Monitoring your website or service is critical for maintaining uptime and catching issues before they impact users. But setting up monitoring shouldn’t require complex infrastructure or expensive third-party tools.

With ETLR, you can build production-grade monitoring workflows using simple YAML files.
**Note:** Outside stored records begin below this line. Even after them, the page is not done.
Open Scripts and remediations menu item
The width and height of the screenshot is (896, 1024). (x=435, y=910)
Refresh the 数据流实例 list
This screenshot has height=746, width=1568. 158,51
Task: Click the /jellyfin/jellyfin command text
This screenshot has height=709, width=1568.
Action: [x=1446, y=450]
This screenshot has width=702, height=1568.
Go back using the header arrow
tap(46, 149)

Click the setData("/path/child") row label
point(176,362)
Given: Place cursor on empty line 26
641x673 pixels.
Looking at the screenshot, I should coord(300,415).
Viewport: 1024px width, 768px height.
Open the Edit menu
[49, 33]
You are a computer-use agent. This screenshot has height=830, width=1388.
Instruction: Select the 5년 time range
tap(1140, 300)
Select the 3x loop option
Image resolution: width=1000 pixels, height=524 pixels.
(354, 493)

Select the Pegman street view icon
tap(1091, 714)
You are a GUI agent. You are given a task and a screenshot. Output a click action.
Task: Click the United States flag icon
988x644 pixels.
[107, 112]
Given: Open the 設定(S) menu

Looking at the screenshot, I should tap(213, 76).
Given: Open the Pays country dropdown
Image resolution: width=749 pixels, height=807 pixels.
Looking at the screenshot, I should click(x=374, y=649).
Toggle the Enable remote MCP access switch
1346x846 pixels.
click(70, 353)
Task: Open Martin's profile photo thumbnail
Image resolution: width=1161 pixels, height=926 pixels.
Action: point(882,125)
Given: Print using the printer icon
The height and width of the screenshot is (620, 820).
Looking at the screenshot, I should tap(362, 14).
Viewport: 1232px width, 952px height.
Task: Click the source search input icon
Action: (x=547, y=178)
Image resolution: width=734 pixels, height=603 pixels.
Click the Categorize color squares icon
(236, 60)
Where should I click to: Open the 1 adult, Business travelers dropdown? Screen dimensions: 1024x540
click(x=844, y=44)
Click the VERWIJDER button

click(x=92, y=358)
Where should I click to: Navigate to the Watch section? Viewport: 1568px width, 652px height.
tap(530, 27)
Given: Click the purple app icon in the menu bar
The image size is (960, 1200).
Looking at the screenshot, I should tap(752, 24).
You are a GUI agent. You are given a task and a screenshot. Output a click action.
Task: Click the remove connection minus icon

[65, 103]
Schedule health checks, track response times, filter for errors, and send alerts to your team—all with infrastructure you can version, test, and deploy like code.

Why ETLR for Monitoring?

Traditional monitoring solutions often require:

  • Complex setup and configuration UIs
  • Vendor lock-in with proprietary alerting
  • Limited customisation options
  • High costs at scale

ETLR gives you:

  • Infrastructure as Code - Monitor workflows in Git alongside your application
  • Flexible Alerting - Send alerts to Slack, Discord, email, or any webhook
  • Custom Logic - Filter, transform, and enrich monitoring data however you need
  • Simple Deployment - One command to deploy or update monitoring rules

Let’s explore real-world monitoring examples you can deploy today.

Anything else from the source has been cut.